YOUR INSTRUCTIONS>
Reproduce the records from the line holding "Image resolution: width=1280" through the last line of the records, inclusive, and leave the pictures out.

PROVIDED DATA>

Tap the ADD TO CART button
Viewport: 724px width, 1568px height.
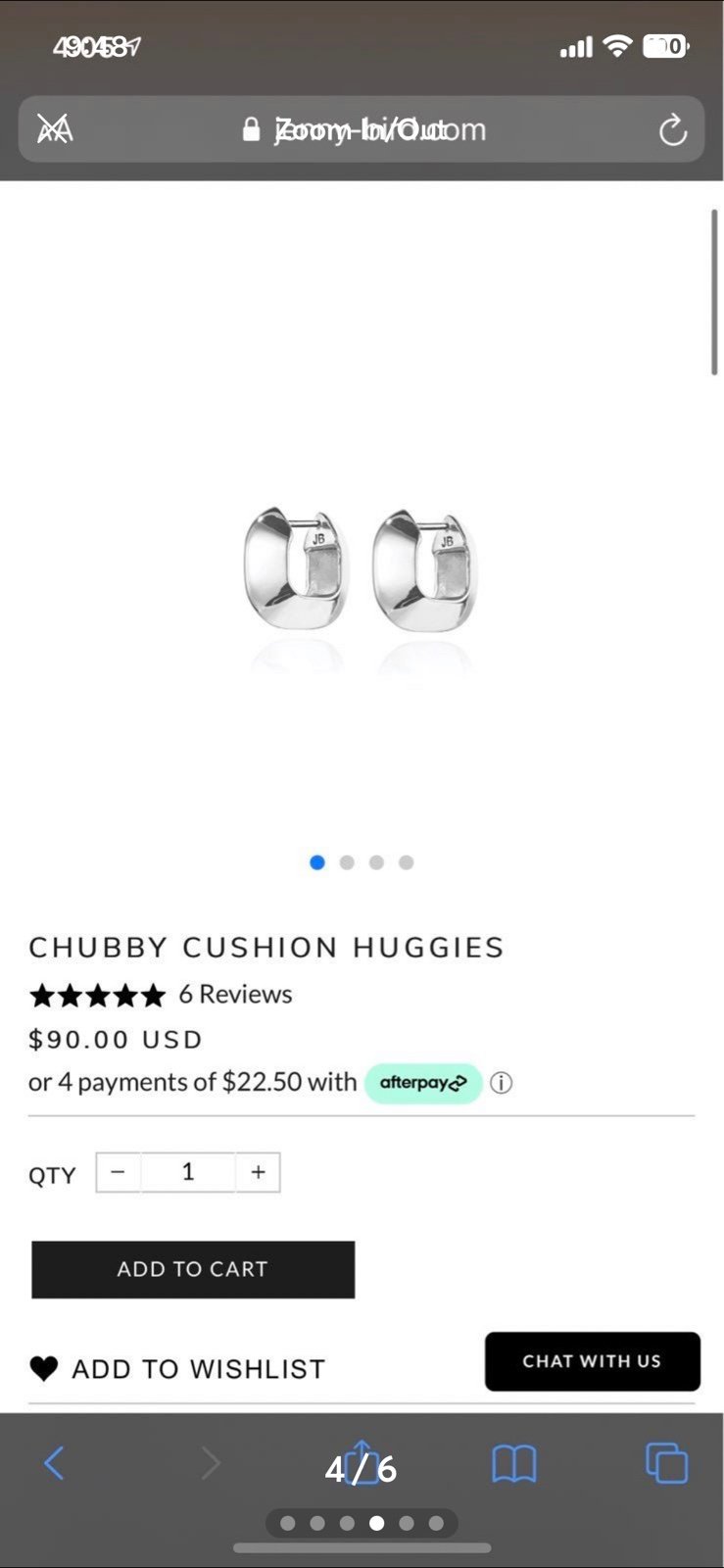[193, 1269]
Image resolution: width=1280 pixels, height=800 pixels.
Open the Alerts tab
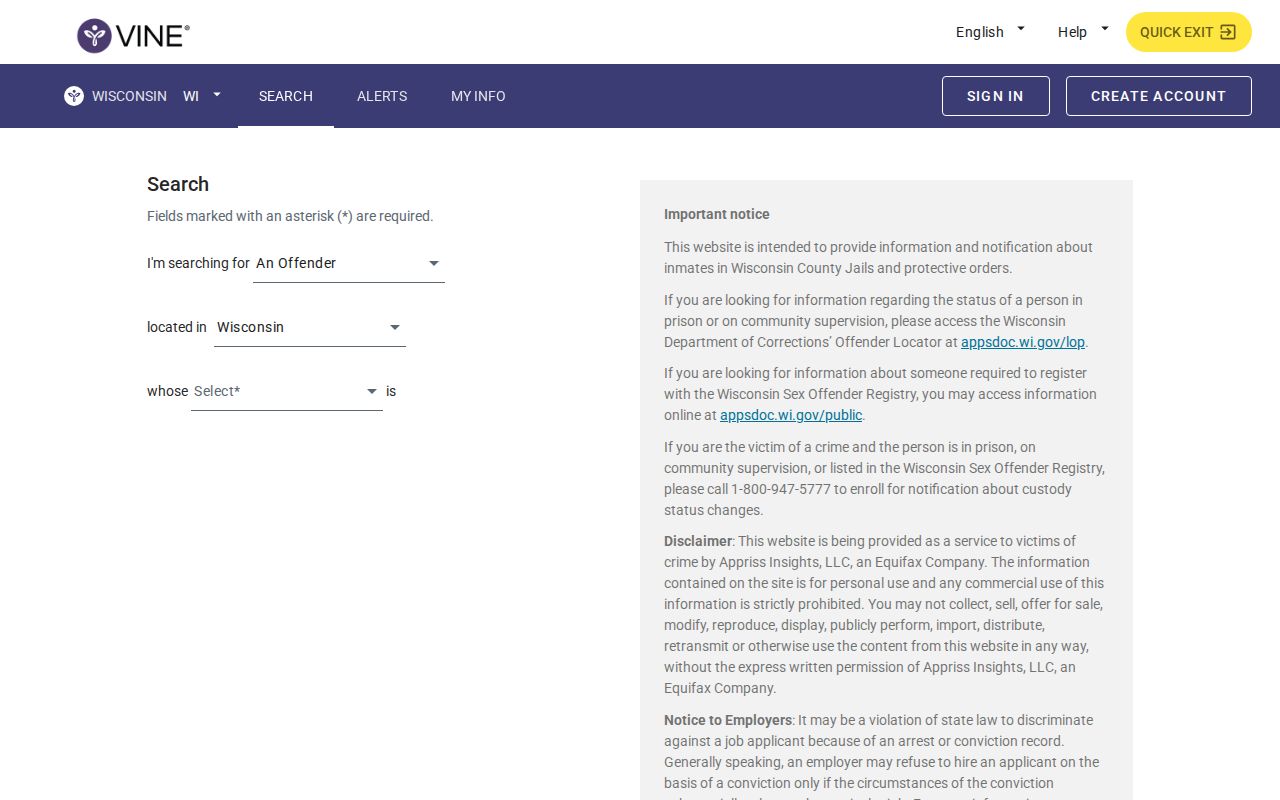[382, 96]
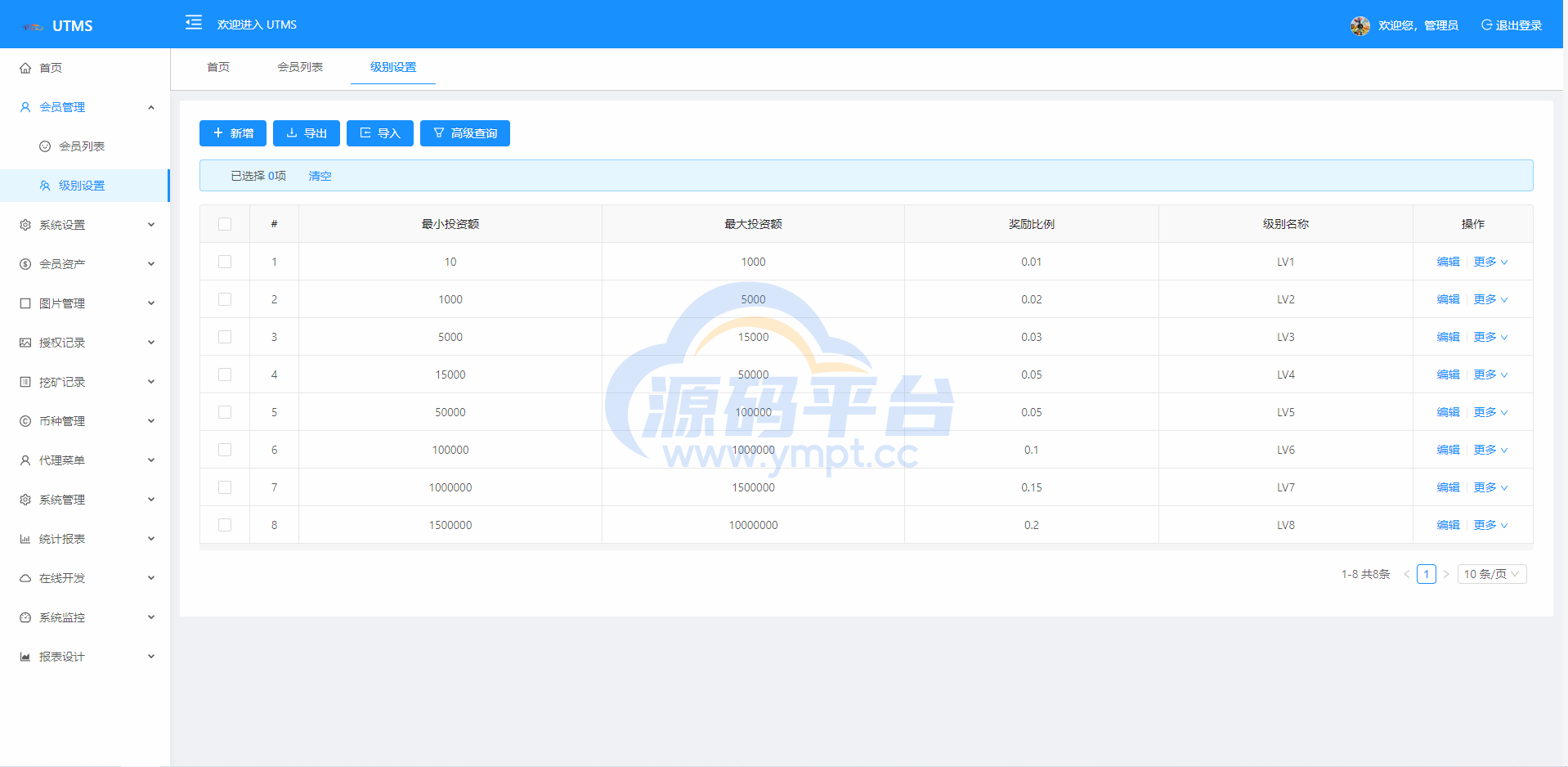1568x767 pixels.
Task: Open the 10 条/页 page size dropdown
Action: (1491, 574)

OUTPUT BELOW>
Image resolution: width=1280 pixels, height=800 pixels.
Open the Alerts tab
[382, 96]
1568x767 pixels.
Task: Open the 10 条/页 page size dropdown
Action: (1491, 574)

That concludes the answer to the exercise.